South Africa lost prop Coenie Oosthuizen to injury in the opening minutes as a result of a crunching tackle by debutant Bundee Aki but when they did manage to gain the upper hand in terms of territory and possession, they were let down by a lack of composure and were met by resolute Irish defence.

The Springboks showed more cohesion in an improved third quarter but their error count was too high and Jantjies' 44th-minute penalty yielded their only points.

What the coaches said

Ireland coach Joe Schmidt: "I was really worried before the game, just because of that last game South Africa had played, and the quality of their players and coaches.

"It is incredibly satisfying to go out, watch the players bring the energy and accuracy, most of the time, that they did.

"I grew up watching South Africa teams pretty dominant when they were at their peak. I don't actually think this Springbok team is very far away from that. It's satisfying, it's a relief."

South Africa coach Allister Coetzee: "Our inconsistency for me is something I'd like to see improve in a big way. The Jekyll and Hyde element, at times we play well.

"I cannot see anything like this changing in a short space of time. It's difficult to explain (the defeat); there are no positives from our side to be honest.

"It's a disappointing defeat, as a group we take full responsibility, we let ourselves down and our support back home. We just have to fight our way back from this one.
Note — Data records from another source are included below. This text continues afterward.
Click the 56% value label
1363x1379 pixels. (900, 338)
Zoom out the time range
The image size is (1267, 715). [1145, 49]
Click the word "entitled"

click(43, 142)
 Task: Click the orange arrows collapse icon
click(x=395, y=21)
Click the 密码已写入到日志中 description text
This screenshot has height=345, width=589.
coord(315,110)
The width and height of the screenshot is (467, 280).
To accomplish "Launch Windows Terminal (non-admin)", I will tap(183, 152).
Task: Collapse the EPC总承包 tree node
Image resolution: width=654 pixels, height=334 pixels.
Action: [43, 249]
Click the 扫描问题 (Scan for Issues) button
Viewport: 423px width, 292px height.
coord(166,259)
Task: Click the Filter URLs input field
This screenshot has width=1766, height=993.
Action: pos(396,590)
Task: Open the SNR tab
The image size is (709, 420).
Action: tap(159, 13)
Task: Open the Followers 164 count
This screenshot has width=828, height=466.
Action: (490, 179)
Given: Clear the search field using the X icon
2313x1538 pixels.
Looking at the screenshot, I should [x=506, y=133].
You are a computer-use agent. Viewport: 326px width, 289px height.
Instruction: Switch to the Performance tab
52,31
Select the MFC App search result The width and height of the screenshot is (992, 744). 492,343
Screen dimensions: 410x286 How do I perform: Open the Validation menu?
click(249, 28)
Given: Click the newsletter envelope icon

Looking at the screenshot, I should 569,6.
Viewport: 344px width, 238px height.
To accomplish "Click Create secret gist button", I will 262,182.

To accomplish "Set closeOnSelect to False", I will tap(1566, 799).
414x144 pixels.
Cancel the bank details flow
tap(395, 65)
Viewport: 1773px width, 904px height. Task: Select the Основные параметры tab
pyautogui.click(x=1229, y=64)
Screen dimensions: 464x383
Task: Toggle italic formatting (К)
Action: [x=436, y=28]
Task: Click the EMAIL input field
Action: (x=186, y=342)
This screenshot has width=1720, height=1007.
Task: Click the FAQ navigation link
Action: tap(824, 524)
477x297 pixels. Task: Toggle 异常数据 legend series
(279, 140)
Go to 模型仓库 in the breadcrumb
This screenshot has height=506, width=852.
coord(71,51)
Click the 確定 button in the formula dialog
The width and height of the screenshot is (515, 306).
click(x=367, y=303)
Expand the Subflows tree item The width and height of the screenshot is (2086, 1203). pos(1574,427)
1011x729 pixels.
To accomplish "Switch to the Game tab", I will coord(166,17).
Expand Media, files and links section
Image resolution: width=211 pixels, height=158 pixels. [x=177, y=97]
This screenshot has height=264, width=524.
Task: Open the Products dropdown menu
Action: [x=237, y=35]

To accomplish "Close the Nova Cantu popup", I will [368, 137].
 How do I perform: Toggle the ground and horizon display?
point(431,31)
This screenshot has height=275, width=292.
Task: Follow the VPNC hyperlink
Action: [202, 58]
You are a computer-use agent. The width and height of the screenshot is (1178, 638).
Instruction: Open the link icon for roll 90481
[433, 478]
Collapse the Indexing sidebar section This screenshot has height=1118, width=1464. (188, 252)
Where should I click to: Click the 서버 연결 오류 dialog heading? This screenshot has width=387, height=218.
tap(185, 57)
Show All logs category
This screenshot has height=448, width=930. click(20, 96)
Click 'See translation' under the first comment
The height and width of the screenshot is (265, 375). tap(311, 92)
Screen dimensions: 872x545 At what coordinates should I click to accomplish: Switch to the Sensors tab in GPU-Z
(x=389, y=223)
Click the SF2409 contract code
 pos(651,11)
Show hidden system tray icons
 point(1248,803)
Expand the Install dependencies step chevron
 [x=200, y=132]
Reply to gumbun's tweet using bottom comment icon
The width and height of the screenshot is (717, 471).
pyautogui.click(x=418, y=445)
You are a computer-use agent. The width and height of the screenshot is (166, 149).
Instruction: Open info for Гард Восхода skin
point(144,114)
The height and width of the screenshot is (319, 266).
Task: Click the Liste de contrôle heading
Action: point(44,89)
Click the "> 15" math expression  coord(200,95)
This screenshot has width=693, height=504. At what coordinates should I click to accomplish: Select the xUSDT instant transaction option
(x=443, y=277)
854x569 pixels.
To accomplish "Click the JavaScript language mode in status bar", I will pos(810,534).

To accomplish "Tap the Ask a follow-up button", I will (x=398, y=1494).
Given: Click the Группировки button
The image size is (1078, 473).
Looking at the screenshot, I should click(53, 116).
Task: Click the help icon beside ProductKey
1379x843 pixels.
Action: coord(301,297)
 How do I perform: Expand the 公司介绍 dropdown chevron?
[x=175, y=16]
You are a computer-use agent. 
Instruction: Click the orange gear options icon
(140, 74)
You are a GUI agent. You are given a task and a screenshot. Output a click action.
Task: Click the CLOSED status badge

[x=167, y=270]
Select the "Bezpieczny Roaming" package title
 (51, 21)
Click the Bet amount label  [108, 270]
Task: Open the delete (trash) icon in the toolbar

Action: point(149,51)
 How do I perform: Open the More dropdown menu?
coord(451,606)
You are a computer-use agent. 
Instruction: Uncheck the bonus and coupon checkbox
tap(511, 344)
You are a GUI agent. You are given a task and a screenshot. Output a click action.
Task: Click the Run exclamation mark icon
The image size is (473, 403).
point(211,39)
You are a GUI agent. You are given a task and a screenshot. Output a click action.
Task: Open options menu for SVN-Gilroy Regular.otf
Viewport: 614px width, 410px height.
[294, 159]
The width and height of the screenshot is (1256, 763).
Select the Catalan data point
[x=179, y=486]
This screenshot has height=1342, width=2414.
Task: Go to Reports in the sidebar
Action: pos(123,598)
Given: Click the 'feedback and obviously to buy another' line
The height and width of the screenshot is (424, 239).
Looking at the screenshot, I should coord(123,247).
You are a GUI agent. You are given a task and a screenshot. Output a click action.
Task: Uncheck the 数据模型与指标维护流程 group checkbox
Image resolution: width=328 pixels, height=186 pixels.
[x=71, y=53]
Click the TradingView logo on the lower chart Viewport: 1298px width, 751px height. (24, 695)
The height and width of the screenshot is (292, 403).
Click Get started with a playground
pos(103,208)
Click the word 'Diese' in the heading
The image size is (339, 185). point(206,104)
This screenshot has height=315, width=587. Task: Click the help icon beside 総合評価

"I have to give credit to Ireland, they played tactically very, very well. We lacked patience in our kicking game, and they showed us that you have to have patience, build from penalty.

"We got off to a terrible start. The big things for me were the scrum, set-piece, and breakdown, and our discipline too. That all let us down."

Ireland: Rob Kearney; Andrew Conway, Robbie Henshaw, Bundee Aki, Jacob Stockdale; Johnny Sexton, Conor Murray; Cian Healy, Rory Best (capt), Tadhg Furlong; Iain Henderson, Devin Toner; Peter O'Mahony, Sean O'Brien, CJ Stander

Replacements: Rob Herring, Dave Kilcoyne, John Ryan, James Ryan, Rhys Ruddock, Kieran Marmion, Joey Carbery, Darren Sweetnam.

South Africa: Andries Coetzee; Dillyn Leyds, Jesse Kriel, Damian de Allende, Courtnall Skosan; Elton Jantjies, Ross Cronje; Tendai Mtawarira, Malcolm Marx, Coenie Oosthuizen; Eben Etzebeth (capt), Lood de Jager; Siya Kolisi, Pieter-Steph du Toit, Francois Louw

Replacements: Bongi Mbonambi, Steven Kitshoff, Wilco Louw, Franco Mostert, Uzair Cassiem, Rudy Paige, Handre Pollard, Francois Venter.